Close Election Threatens ‘Wild Ride’ of Mini Bush v. Gore Suits

Hans von Spakovsky, a lawyer at the conservative Heritage Foundation who has argued that a surge in mail-in ballots will lead to an increase in voter fraud, sees fights ahead but called the prospect of Republicans abusing the judicial system for an edge in the ballot count “paranoid.”

“I think if they have evidence of administrative errors or evidence of wrongdoing, then they may go to court, but I don’t think folks are just going to file frivolous lawsuits,” von Spakovsky said.

Close Election Threatens ‘Wild Ride’ of Mini Bush v. Gore Suits

There are two broad themes to the showdown -- the legitimacy of the ballot itself and when it arrives.

Bad Ballots

Lawsuits might seek to give voters more time to fix ballots missing signatures or with signatures that arguably don’t match the ones on file, for example. Or candidates could argue certain voters didn’t meet state criteria, such as age or disability, for casting a ballot by mail.

The campaigns may spar over ballot drop boxes, which Republicans have generally sought to limit and Democrats to expand. The president might sue after Election Day to challenge all the ballots from specific boxes, alleging fraud, Douglas said.

There will probably be litigation over provisional ballots, which are given to those who try to vote in person but can’t because their names aren’t on the voter rolls or they’re missing identification, said von Spakovsky. Under the Help America Vote Act of 2002, if those voters are later deemed properly registered, their ballots count.

“Some folks have tried to push to interpret that law to override state voter registration requirements,” von Spakovsky said.

Late Votes

If mail-in ballots postmarked by Nov. 3 are still flooding election offices afterward, there could be efforts to extend the deadline for receiving them, given the U.S. Postal Service’s own warning of delays. While some states have already pushed deadlines back, suits could be filed to extend them further, Weiser said.

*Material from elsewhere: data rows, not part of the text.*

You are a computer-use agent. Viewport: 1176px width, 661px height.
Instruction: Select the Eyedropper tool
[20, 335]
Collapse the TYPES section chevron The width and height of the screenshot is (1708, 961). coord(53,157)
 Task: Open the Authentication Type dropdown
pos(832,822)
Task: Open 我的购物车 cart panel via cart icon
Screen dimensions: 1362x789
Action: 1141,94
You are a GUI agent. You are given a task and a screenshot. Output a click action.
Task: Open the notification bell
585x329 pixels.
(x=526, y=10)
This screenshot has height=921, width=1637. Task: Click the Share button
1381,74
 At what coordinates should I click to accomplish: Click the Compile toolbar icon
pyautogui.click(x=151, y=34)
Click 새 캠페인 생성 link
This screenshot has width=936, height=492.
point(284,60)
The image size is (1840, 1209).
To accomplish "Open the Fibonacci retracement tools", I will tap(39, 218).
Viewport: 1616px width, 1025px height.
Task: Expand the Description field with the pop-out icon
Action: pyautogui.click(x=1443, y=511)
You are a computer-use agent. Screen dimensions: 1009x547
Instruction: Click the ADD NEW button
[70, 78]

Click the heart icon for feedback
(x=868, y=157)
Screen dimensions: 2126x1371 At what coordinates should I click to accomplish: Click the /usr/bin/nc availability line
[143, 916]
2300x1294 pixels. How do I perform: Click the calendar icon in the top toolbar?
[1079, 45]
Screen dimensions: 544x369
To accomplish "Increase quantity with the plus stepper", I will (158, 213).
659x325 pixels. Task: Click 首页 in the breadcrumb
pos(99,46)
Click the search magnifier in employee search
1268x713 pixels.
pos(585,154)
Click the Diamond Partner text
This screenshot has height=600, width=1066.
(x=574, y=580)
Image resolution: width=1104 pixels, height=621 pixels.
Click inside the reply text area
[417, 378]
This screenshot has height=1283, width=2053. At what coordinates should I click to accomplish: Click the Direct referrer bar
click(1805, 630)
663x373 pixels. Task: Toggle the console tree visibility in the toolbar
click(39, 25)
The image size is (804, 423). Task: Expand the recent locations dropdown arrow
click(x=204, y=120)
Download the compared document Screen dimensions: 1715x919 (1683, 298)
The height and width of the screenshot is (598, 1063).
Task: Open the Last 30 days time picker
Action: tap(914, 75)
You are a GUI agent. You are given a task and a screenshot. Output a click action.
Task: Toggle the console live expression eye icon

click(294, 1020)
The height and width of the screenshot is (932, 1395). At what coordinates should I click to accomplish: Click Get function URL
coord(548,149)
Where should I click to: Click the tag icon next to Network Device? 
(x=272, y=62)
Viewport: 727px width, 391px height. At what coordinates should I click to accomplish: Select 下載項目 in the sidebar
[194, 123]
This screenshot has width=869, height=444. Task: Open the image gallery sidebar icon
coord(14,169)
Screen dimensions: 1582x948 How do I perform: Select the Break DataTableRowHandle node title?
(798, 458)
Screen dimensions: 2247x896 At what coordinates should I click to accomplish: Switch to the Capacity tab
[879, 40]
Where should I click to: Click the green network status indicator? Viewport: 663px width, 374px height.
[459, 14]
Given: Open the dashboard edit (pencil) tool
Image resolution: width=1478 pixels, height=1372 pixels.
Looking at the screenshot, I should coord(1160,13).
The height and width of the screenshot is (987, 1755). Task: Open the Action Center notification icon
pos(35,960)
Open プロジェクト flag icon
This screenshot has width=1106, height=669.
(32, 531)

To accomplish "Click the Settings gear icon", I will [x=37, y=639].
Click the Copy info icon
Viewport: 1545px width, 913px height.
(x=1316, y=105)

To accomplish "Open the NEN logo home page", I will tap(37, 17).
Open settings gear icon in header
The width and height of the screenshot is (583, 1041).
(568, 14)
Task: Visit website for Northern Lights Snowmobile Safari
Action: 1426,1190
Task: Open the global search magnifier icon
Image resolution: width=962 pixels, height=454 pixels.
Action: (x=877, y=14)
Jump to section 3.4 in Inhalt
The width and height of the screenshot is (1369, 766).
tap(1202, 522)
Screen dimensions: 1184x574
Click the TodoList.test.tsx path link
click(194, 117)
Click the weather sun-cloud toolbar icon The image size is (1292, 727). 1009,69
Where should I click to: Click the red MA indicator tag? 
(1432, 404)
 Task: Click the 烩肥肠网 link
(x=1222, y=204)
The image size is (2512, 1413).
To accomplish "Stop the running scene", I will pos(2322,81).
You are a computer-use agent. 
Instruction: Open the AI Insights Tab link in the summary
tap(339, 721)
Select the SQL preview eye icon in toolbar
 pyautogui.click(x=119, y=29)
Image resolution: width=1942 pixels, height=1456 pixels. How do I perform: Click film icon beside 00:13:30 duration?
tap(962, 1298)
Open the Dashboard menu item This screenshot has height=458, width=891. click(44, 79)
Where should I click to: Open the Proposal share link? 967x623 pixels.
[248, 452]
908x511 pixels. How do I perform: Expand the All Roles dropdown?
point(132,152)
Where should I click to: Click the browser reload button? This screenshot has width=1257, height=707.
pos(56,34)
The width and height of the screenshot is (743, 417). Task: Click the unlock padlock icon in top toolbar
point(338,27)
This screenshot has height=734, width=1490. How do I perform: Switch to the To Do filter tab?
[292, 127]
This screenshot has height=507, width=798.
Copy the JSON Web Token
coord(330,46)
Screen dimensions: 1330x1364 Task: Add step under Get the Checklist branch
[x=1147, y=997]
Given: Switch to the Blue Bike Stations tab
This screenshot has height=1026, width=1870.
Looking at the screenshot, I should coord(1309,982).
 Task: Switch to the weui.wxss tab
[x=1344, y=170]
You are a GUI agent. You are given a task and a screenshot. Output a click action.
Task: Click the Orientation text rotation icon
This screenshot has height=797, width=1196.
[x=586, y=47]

More than a dozen states led by Democrats filed three suits against the USPS and its new chief, longtime Republican donor Louis DeJoy, over “transformational” changes leading to late delivery. At least one federal judge found that the changes appeared to be politically motivated. DeJoy has denied it.

Voters themselves might sue for extensions if they believe they didn’t receive their mail-in ballot or application in time, said Michael Morley, a professor at Florida State University College of Law.

‘Wild Ride’

Americans are unlikely to see another Bush v. Gore beyond state high courts, because many states clarified their recount laws after the hanging-chad debacle, said Rebecca Green, a professor at William & Mary Law School and co-director of the Election Law Program. Bush v. Gore was controversial partly because “a lot of people thought the Florida Supreme Court was interpreting Florida law and there was no role for the U.S. Supreme Court in that case,” she said.

Still, the president makes it hard to predict the litigation, said Boies. If he’s ahead early on Election Day, with many mail-in votes yet to be counted, he could ask a court to deem all the absentee ballots fraudulent and declare himself the winner, Boies said, adding that Attorney General William Barr could support him.

Justice Department spokesman Matt Lloyd didn’t respond to an email seeking comment.

Green said she could see stability or chaos.

“On my happy days, I think the country and the states are well equipped to handle post-election litigation, buttressed since Bush v. Gore to accommodate such lawsuits,” she said. “On my less optimistic days, it seems more certain -- given the partisanship and polarization we’re experiencing -- that we’re in for a wild ride.”